PAL broadcasts and older European DVDs run at 25 fps, sped up from a film's native 23.976. Subtitles timed against that 25 fps copy are pitched slightly fast. Play them against the original 23.976 fps film — a Blu-ray, or most streaming versions — and each cue arrives too early, drifting further ahead as the film runs.

The fix multiplies every timestamp by 25 / 23.976 = 1.04271, stretching the timeline back out by about 4.3%. The lead is small at first — roughly 25 seconds after ten minutes — and grows to around five minutes by the end of a two-hour film. Drop the file in and download the corrected copy; only the timings change.

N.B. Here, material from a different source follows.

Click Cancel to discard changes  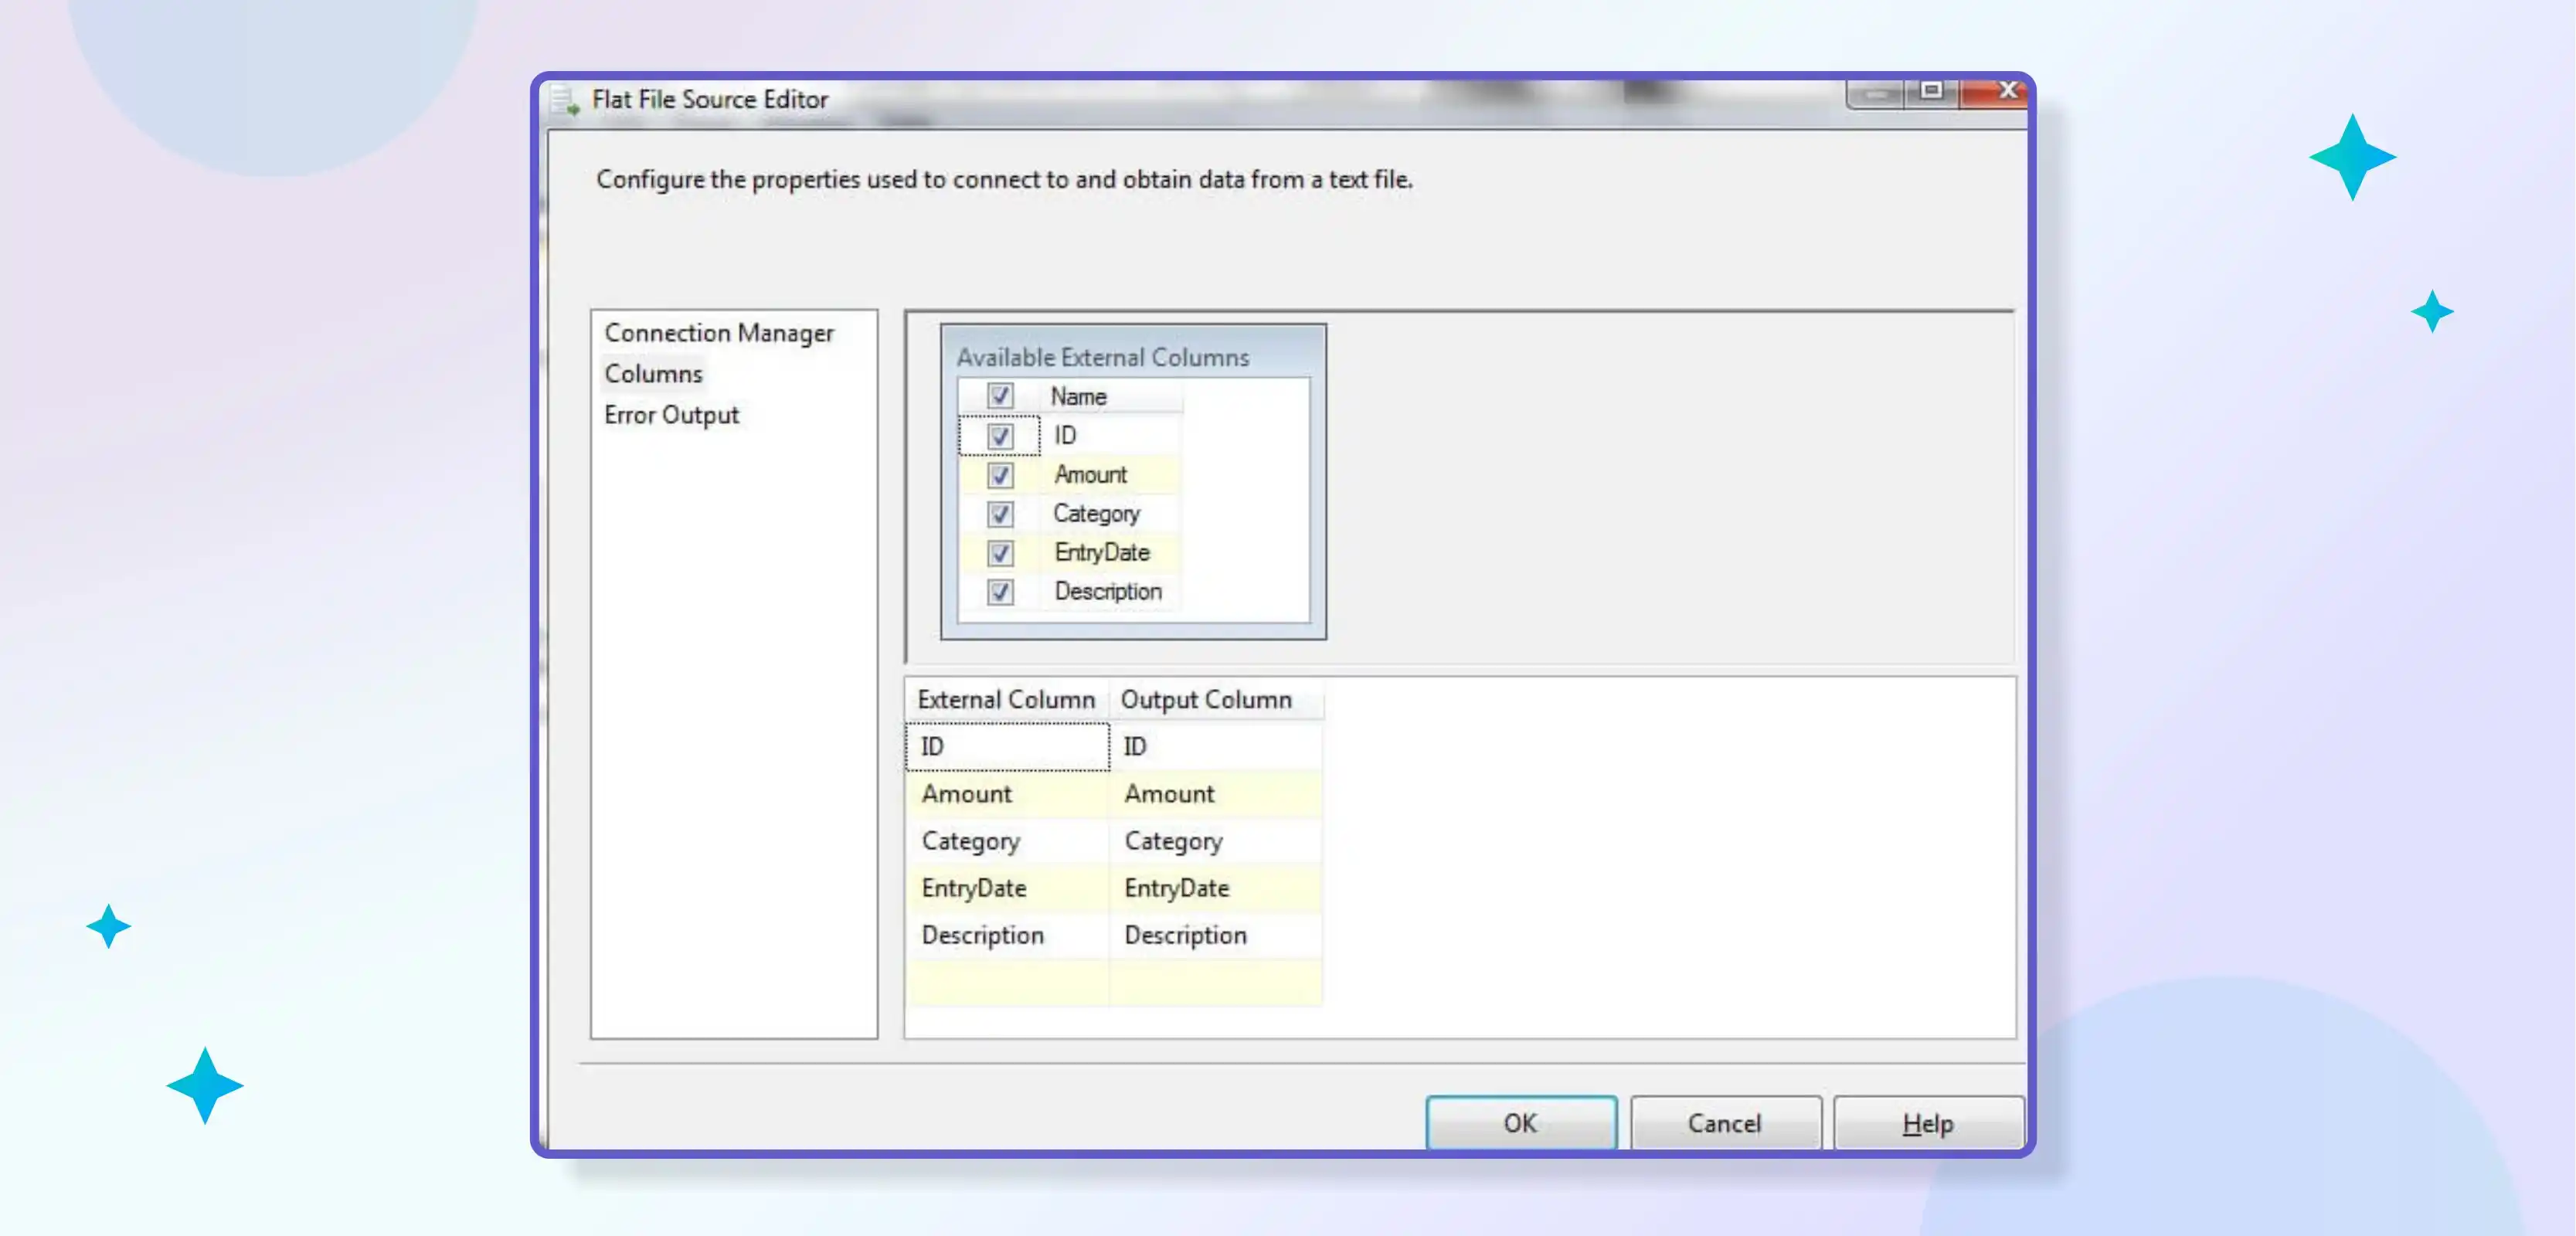pos(1725,1122)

Early by a constant amount instead of drifting? Use the Shift tool. Other direction: 23.976 → 25 fps.

FAQ

My subtitles run ahead of the speech — is this the right fix?

If a 25 fps subtitle file runs progressively earlier against a 23.976 fps video, yes. This slows the timeline by 4.3% so the cues fall back into place. If they are early by a fixed amount that never grows, that is an offset for the Shift tool.

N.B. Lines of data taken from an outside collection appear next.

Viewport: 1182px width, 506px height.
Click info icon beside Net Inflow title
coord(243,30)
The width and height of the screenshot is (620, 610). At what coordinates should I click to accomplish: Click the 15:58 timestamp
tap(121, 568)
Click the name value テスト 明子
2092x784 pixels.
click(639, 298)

How much do the subtitles move?

Every timestamp is multiplied by 1.04271 (25 / 23.976). The correction is about 25 seconds at the ten-minute mark and roughly five minutes by the end of a two-hour film — it scales with the runtime.

Where do 25 fps subtitles come from?

Usually a PAL DVD or a European TV broadcast, both of which run film about 4% fast. When you move those subtitles to a Blu-ray or a 23.976 fps stream, they need this conversion.